Ada kepercayaan yang tak lekang oleh waktu, bahwa raja Mataram yang baru dinobatkan tidak akan sah diakui dunia kasar dan halus, kalau belum berhasil memetik bunga Widjojokoesoemo
sebagai pusaka keraton. Mengapa harus memetik bunga itu, dan mengapa kini beredar bunga Wijayakusuma
yang lain?
Tradisi memetik bunga itu didasarkan atas kepercayaan, bahwa pohon yang menghasilkan bunga itu jelmaan pusaka keraton Batara Kresna. Batara titisan Wisnu ini kebetulan menjadi Raja Dwarawati. Letaknya di dunia pewayangan sana.Menurut kisah spiritual yang diteruskan dari mulut ke telinga, dan dari mulut ke telinga yang lain, pusaka keraton itu dilabuh (dihanyutkan) ke Laut Kidul oleh Kresna, sebelum beliau mangkat ke Swargaloka, di kawasan Nirwana.
Apa yang terjadi? Pusaka atribut Raja Kresna itu setelah dilabuh menjadi pohon di atas batu pulau karang (Majethi). Letaknya di ujung timur Pulau Nusakambangan di selatan Kota Cilacap.
Secara fisik, pulau yang terkenal sebagai Karangbandung (Majethi) itu dikuasai oleh Menteri Kehakiman Republik Indonesia, tetapi secara spiritual ia dikuasai oleh ratu siluman, Nyai Roro Kidul.

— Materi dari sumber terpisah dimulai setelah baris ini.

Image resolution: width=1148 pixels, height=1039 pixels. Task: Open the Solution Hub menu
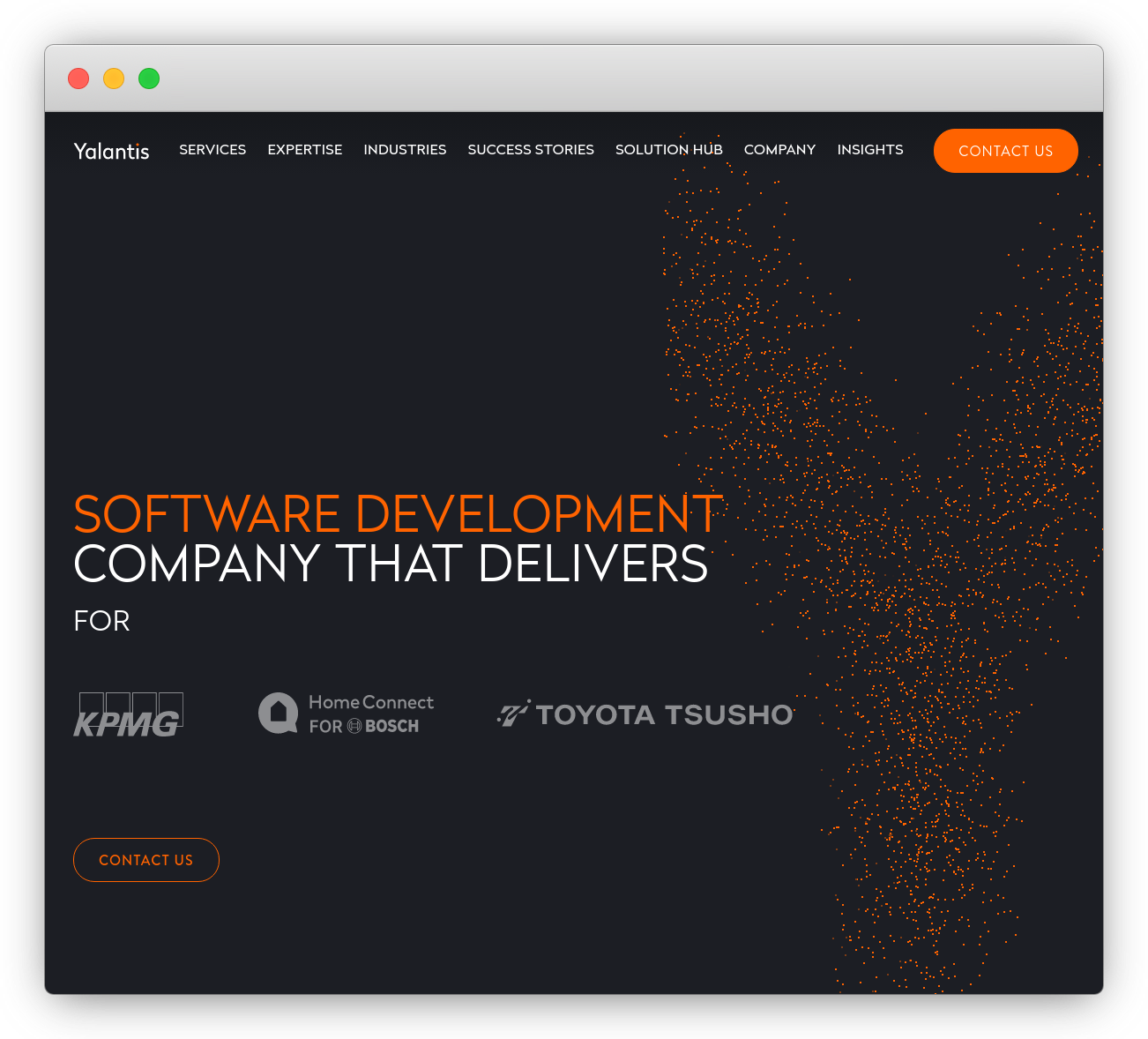[x=669, y=150]
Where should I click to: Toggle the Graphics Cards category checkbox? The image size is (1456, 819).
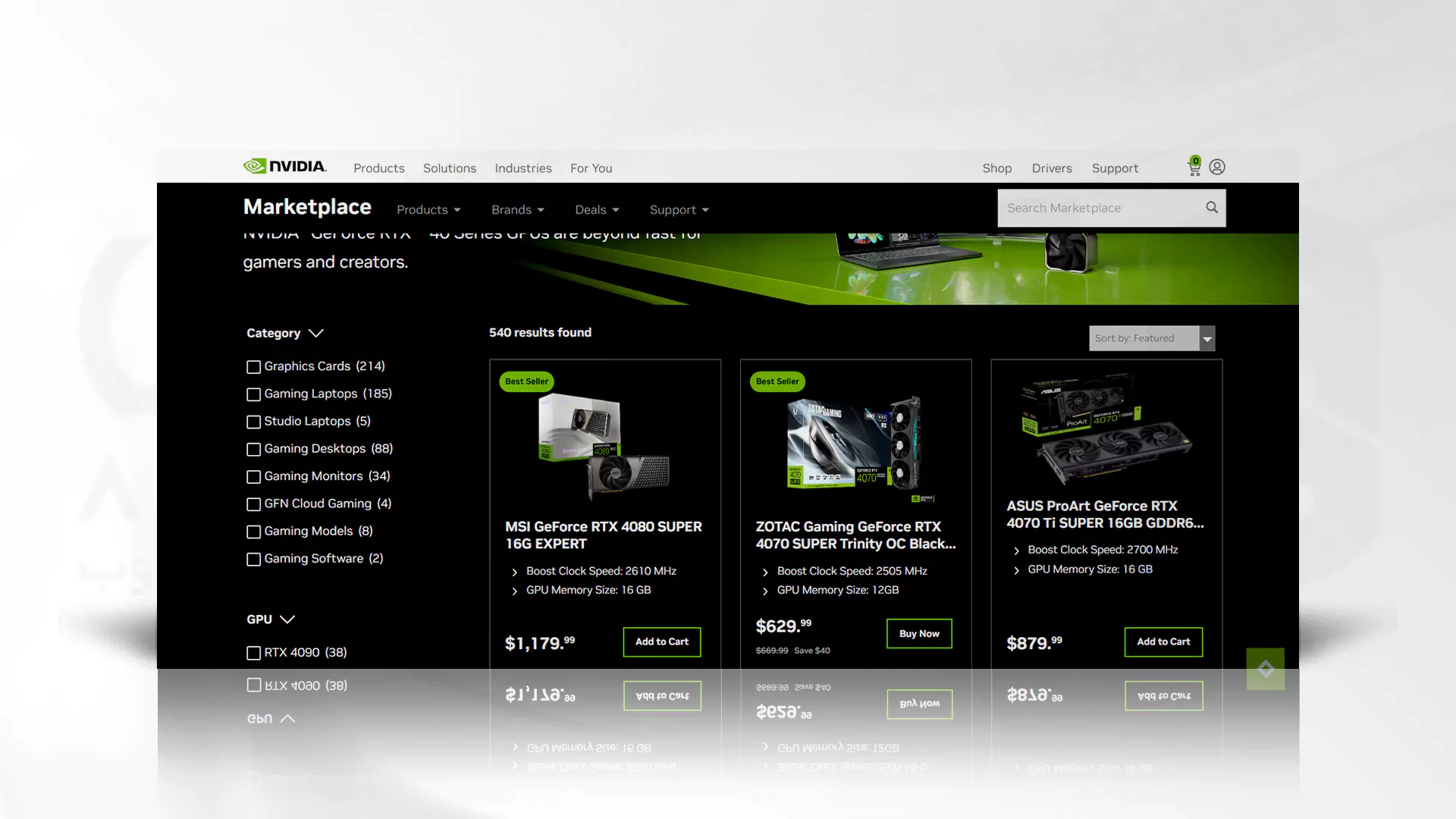click(x=253, y=366)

Ratu ini sering mengadakan rapat pleno di pulau itu.
Karena menurut silsilah dalam Babad Tanah Jawi raja-raja Jawa itu keturunan Bre Widjaye dari Majapahit (yang titisan Wisnu juga), maka sudah sepantasnyalah kalau para baginda mewarisi pusaka keraton Dwarawati yang kini tumbuh di Karangbandung (Majethi). Maka, raja Mataram yang baru dinobatkan juga wajib hukumnya untuk mengambil bunga pusaka yang keramat itu.
Untuk memetiknya jelas sulit sekali. Tidak hanya karena tempatnya yang terpencil, tetapi juga karena pulau itu angker dijaga ketat oleh garnisun tentara siluman. Diperlukan seorang paranormal agar dapat berhasil. Ini menurut para abdi dalem petugas pengambil bunga.

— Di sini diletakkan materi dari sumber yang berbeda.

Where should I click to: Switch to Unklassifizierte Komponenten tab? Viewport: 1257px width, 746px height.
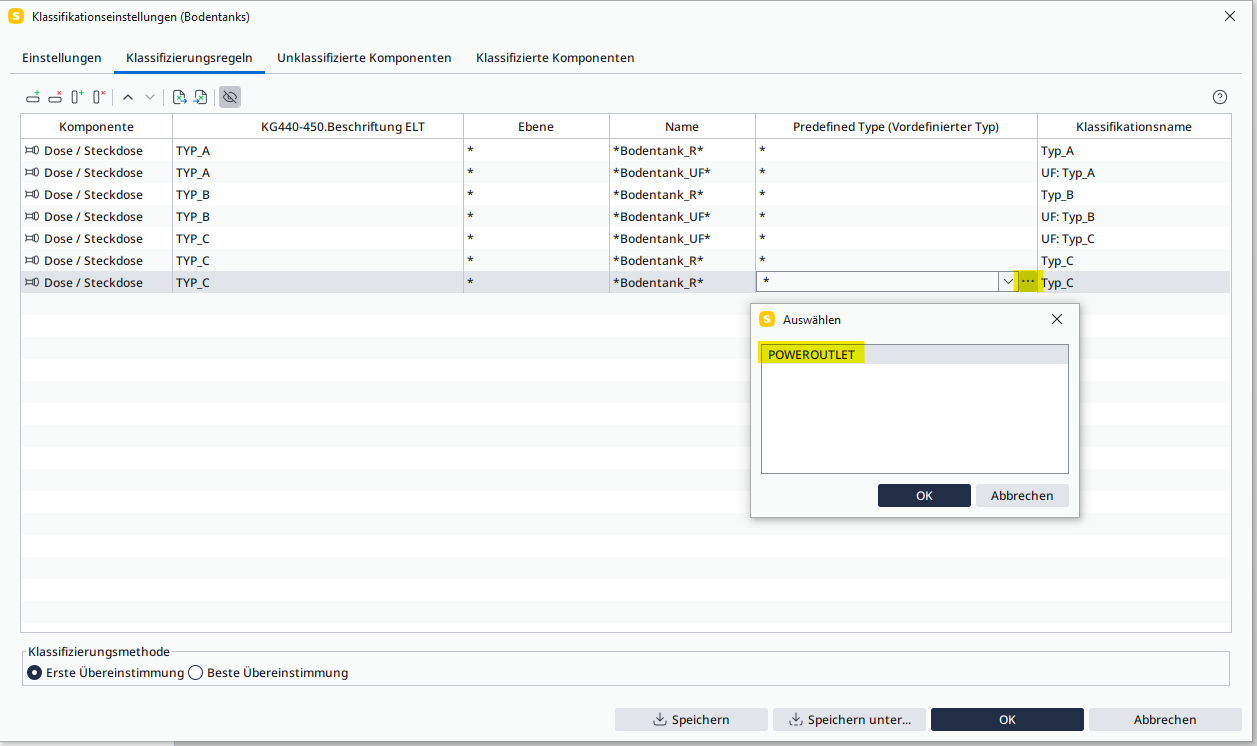pyautogui.click(x=364, y=58)
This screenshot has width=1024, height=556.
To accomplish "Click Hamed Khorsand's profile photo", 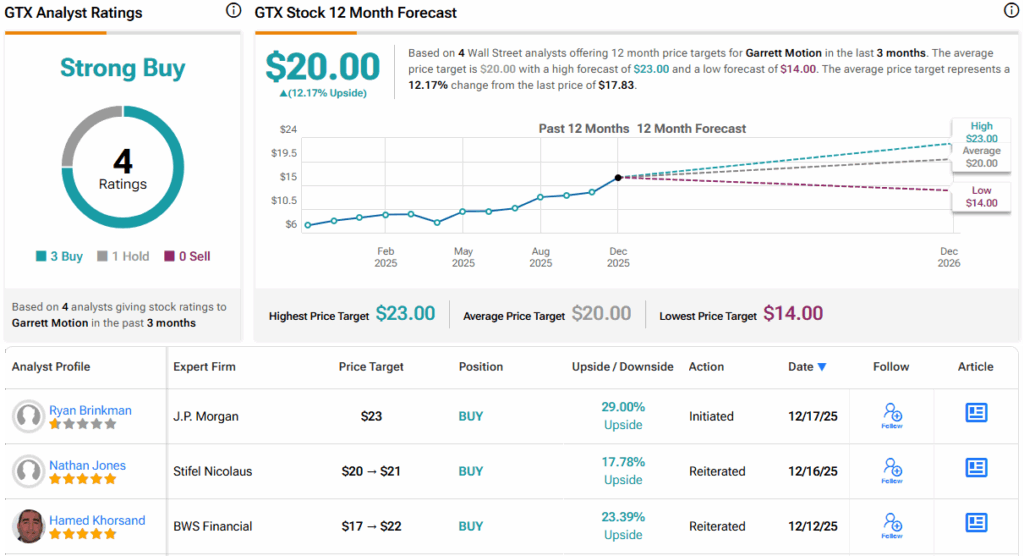I will (x=28, y=526).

Pada zaman Mataram dulu mereka berjalan kaki dari Kartosuro (ibu kota kerajaan waktu itu) ke Magelang lewat Boyolali dan menyusuri lereng Gunung Merapi. Dari Magelang melalui Temanggung dan Wonosobo, mereka turun ke Cilacap. Lalu menyeberang ke Pulau Karangbandung (Majethi) dengan perahu. Sudah bersusah payah mendekat, ternyata pohonnya tidak mau berbunga pada sembarang waktu. Berbunganya sesudah diminta oleh paranormal yang berwajib dengan bersemedi.
Kalau sudah ndelalah (semacam Que sera sera), bunga akan jatuh sendiri dalam bokor yang segera ditutup dengan kain kerajaan. Inilah yang kemudian dibawa kembali ke Kartosuro, dan disimpan dalam kamar pusaka keraton. Tak seorang pun boleh melihat bunga di bawah kain penutup itu. Hanya raja yang boleh mengintip, untuk memastikan bahwa yang dipersembahkan itu betul-betul bunga.
Itulah yang akan meneruskan spirit kebijakan bestari dari Betara Kresna ke raja Mataram yang kini berkuasa. Jadi caranya memerintah kerajaan dapat sama bijak dan adilnya dengan Raja Kresna Dwarawati.